Records provided:
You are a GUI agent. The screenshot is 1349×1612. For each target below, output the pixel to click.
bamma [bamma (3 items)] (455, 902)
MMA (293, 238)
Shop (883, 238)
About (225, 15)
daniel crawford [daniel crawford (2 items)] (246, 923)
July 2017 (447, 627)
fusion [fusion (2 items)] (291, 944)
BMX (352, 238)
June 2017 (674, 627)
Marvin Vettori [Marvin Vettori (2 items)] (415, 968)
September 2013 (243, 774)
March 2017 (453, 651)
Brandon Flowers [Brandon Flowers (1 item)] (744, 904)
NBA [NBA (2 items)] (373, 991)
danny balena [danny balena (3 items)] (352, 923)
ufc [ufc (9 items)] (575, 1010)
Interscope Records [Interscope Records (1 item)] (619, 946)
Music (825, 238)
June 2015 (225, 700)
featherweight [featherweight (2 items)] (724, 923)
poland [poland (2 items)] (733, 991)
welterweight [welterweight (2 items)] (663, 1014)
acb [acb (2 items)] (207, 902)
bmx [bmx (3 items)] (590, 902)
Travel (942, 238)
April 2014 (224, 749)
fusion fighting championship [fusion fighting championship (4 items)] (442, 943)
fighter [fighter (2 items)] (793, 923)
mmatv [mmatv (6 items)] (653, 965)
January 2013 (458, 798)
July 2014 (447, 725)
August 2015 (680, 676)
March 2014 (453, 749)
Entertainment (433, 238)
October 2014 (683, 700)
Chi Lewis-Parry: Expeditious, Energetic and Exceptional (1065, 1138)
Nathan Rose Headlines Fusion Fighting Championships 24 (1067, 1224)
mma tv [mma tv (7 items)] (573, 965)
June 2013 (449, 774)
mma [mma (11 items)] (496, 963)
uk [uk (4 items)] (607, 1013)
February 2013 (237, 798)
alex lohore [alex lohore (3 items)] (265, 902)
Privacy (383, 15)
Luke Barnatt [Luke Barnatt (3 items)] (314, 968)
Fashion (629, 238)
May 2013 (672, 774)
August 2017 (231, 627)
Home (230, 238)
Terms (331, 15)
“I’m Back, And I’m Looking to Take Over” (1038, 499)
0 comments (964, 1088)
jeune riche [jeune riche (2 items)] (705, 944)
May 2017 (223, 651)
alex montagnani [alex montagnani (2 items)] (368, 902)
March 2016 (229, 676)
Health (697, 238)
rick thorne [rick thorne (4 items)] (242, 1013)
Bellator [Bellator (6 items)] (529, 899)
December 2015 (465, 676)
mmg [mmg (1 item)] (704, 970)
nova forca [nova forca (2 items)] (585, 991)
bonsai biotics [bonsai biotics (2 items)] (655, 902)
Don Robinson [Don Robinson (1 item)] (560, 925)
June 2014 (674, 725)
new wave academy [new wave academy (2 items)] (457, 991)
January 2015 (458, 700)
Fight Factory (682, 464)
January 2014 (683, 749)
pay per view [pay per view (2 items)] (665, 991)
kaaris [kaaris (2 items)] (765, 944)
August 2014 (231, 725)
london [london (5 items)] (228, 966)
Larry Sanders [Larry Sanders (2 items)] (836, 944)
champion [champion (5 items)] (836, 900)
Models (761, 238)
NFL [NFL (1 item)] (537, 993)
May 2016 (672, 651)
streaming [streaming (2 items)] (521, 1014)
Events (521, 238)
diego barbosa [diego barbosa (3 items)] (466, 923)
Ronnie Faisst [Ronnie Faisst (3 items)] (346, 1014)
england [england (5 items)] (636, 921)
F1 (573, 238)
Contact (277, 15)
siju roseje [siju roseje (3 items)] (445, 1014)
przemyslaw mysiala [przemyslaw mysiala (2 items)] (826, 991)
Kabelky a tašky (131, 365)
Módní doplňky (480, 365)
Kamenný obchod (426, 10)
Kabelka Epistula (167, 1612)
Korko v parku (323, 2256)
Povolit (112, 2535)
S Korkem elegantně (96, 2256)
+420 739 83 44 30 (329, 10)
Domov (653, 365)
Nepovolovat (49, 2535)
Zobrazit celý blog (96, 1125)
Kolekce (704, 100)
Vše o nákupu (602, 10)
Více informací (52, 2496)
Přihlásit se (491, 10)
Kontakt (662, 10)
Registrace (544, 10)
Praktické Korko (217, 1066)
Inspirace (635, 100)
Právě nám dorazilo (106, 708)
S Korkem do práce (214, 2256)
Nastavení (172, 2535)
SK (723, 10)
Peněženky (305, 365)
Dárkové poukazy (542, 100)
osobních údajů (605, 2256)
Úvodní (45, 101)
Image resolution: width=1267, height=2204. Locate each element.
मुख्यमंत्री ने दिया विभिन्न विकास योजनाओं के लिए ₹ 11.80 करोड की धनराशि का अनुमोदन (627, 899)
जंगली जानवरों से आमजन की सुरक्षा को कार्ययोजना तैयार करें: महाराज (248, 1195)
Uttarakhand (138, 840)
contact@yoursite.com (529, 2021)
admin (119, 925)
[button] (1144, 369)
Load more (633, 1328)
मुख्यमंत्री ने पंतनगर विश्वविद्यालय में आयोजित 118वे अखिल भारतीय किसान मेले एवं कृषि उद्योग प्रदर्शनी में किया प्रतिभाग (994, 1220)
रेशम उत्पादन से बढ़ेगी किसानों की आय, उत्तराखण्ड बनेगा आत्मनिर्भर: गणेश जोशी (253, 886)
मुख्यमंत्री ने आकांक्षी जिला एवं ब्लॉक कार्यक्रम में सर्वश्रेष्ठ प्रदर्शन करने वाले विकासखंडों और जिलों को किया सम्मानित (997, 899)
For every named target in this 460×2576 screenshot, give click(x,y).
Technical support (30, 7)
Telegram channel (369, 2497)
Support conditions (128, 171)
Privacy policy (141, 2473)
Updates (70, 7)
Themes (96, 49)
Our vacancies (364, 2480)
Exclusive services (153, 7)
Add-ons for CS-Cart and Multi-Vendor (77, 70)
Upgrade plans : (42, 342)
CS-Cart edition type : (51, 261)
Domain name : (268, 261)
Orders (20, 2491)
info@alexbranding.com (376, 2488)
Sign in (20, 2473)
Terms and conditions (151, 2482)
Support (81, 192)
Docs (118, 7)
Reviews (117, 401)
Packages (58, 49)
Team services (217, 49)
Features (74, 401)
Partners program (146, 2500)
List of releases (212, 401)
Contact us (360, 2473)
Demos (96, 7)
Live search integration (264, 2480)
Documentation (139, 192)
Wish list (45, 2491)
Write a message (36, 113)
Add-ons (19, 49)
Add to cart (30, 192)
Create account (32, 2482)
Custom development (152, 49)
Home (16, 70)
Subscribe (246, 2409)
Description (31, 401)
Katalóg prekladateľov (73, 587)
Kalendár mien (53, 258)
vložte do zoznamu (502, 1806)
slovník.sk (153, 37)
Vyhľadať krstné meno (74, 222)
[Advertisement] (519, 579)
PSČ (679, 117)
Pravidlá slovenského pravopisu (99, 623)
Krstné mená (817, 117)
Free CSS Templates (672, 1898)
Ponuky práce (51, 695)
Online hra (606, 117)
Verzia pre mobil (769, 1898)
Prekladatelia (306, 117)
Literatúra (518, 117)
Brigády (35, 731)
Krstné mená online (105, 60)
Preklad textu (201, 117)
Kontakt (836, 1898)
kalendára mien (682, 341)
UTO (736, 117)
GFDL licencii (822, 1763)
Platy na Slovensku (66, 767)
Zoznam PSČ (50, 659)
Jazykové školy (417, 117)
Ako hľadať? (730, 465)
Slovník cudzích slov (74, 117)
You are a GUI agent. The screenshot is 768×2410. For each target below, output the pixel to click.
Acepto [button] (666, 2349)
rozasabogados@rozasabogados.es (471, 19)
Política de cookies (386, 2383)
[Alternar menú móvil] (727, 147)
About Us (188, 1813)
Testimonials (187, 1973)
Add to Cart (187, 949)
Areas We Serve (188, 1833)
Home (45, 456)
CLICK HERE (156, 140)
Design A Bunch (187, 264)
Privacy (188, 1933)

Task objective: In the records, starting with the line that contains "June 2014 (674, 725)" and going on through the line that contains "Events (521, 238)", switch "pay per view" to "pay-per-view". Write out only those lines again, with nothing else changed.

Final result:
June 2014 (674, 725)
new wave academy [new wave academy (2 items)] (457, 991)
January 2015 (458, 700)
Fight Factory (682, 464)
January 2014 (683, 749)
pay-per-view [pay-per-view (2 items)] (665, 991)
kaaris [kaaris (2 items)] (765, 944)
August 2014 (231, 725)
london [london (5 items)] (228, 966)
Larry Sanders [Larry Sanders (2 items)] (836, 944)
champion [champion (5 items)] (836, 900)
Models (761, 238)
NFL [NFL (1 item)] (537, 993)
May 2016 (672, 651)
streaming [streaming (2 items)] (521, 1014)
Events (521, 238)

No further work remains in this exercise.